Search code examples
javaregexcql

I need a regex that finds substrings in a CQL string split by occurrences of AND and OR outside quotes and taking escaped quotes into account


In this example source string:

index1 = "searchterm1" AND (index2 any "\"value2.1\" \"value2.2 AND sometext\" \"value2.3 OR sometext\"") OR index3 = "searchterm3"

The source needs to be splitted by the following bold text:

index1 = "searchterm1" AND (index2 any "\"value2.1\" \"value2.2 AND sometext\" \"value2.3 OR sometext\"") OR index3 = "searchterm3"

I expect this to be the result:

match 1 with group 1: index1 = "searchterm1"

match 2 with group 1: AND and group 2:(index2 any "\"value2.1\" \"value2.2 AND sometext\" \"value2.3

match 3 with group 1: OR and group 2: sometext\"") OR index3 = "searchterm3"

I tried this:

\b(AND|OR)(?=([^\"]*\"[^\"]*\")*[^\"]*$)

but those escaped quotes are giving me a hard time.

EDIT:

An other example:

index1 = "searchterm1" AND (index2 any "\"value2.1\" \"value2.2 AND sometext\" \"value2.3 OR sometext\"")) OR (index3 = "searchterm3" AND (index4 any "\"value4.1\" \"value4.2 OR sometext\" \"value4.3 AND sometext\"") AND index5 = "searchterm5"

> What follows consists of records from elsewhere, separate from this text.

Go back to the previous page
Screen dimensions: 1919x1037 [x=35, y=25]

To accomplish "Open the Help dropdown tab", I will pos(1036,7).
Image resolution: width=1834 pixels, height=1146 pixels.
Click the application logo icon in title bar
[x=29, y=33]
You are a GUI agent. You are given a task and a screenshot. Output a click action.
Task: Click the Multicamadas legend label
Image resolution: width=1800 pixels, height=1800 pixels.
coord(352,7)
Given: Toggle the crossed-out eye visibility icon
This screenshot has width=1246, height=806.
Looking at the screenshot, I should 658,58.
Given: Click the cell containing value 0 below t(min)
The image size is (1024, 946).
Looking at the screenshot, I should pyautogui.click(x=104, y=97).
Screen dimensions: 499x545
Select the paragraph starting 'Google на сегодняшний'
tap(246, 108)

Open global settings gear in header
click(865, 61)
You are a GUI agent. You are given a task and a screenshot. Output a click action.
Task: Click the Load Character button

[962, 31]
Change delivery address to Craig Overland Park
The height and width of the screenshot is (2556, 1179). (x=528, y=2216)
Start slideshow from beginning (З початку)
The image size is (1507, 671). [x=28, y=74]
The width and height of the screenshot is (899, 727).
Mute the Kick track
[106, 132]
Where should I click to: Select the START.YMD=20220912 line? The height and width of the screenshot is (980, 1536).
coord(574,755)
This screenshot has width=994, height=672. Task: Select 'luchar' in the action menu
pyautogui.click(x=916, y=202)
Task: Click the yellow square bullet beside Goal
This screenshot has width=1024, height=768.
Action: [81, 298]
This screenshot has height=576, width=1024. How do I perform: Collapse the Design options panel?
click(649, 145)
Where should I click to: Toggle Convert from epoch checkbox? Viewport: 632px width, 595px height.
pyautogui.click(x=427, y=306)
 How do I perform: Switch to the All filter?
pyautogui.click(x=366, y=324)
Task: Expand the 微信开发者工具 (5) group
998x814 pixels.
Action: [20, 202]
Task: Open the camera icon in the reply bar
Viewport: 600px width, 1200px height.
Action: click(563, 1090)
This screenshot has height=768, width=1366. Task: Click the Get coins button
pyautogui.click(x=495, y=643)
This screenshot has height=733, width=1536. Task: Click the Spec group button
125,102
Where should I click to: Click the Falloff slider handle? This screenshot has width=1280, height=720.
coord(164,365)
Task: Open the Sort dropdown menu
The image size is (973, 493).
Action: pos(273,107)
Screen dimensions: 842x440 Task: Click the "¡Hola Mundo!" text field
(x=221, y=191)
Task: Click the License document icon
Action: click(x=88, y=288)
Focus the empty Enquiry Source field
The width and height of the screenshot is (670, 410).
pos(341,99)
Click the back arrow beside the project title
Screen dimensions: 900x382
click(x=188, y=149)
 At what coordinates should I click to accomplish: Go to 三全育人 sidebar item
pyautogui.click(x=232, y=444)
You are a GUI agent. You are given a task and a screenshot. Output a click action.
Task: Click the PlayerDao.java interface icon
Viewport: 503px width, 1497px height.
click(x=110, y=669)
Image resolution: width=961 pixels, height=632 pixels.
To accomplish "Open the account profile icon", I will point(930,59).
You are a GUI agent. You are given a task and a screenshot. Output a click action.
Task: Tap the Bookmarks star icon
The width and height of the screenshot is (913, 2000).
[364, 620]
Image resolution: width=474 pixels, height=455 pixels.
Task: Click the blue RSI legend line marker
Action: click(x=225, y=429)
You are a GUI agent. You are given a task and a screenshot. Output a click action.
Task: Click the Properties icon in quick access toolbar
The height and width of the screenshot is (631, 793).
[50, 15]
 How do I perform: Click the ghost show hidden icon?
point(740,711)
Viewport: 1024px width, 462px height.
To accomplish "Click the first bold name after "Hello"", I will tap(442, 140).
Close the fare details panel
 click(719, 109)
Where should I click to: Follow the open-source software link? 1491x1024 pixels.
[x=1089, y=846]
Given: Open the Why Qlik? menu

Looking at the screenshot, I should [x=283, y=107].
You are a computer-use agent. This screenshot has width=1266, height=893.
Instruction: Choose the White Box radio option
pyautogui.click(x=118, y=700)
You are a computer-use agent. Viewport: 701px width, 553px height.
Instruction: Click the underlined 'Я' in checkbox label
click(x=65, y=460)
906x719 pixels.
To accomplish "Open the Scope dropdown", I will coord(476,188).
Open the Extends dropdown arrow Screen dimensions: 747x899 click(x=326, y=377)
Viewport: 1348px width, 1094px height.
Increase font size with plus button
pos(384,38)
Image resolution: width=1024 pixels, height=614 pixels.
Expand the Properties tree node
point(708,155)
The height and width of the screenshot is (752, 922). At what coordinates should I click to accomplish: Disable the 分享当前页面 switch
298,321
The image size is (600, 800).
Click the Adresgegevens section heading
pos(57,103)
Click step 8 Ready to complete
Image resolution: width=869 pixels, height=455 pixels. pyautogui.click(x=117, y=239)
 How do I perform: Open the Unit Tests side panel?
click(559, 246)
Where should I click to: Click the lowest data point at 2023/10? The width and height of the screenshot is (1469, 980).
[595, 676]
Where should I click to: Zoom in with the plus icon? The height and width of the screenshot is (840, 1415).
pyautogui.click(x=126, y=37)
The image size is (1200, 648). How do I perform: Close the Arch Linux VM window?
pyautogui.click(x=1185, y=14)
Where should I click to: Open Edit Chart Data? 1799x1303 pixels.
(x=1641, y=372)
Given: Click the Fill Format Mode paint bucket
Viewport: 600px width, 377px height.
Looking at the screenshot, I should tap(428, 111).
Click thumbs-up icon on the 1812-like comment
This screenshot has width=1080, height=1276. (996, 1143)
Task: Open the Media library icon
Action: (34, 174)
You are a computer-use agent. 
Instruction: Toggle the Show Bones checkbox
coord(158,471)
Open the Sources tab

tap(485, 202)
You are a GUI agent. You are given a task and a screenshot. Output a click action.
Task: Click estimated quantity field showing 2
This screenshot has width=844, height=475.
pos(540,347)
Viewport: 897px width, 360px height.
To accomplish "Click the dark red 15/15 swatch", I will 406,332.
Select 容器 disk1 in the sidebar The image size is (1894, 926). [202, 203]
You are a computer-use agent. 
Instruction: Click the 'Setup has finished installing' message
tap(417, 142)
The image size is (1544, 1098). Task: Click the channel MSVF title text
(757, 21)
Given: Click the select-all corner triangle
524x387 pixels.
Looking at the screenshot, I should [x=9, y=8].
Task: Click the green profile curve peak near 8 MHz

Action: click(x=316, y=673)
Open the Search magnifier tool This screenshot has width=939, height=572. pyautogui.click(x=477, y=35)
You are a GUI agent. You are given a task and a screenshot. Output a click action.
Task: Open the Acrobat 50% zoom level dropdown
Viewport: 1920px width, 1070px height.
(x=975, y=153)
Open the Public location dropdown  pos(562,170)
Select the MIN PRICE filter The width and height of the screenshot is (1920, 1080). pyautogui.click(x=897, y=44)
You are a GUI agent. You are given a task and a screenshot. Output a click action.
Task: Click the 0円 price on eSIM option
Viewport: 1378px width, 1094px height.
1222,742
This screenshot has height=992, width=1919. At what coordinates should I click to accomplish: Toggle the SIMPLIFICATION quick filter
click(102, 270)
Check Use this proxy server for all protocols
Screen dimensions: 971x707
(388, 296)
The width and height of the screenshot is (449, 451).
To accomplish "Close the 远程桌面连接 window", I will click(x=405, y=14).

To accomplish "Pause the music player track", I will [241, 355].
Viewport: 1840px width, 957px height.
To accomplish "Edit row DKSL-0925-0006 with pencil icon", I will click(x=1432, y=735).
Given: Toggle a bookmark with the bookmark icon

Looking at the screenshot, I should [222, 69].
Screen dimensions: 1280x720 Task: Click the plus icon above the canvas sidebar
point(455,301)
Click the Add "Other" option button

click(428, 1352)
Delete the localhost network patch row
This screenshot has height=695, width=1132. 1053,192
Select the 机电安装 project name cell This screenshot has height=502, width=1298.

where it should be splitted by the following bold text:

index1 = "searchterm1" AND (index2 any "\"value2.1\" \"value2.2 AND sometext\" \"value2.3 OR sometext\"")) OR (index3 = "searchterm3" AND (index4 any "\"value4.1\" \"value4.2 OR sometext\" \"value4.3 AND sometext\"") AND index5 = "searchterm5"


Solution

  • You can use the following regex:

    (AND|OR|^).*?(?:\1.*?)*(?=(AND|OR|$))
    

    It will match:

    • (AND|OR|^): AND, OR or the start of string symbol
    • .*?: the least amount of characters that are followed by
    • (?:\1.*?)*: the same AND, OR sequence of characters and the any other characters - optionally
    • (?=(AND|OR|$)): AND, OR or the end of string symbol

    Check the demo here.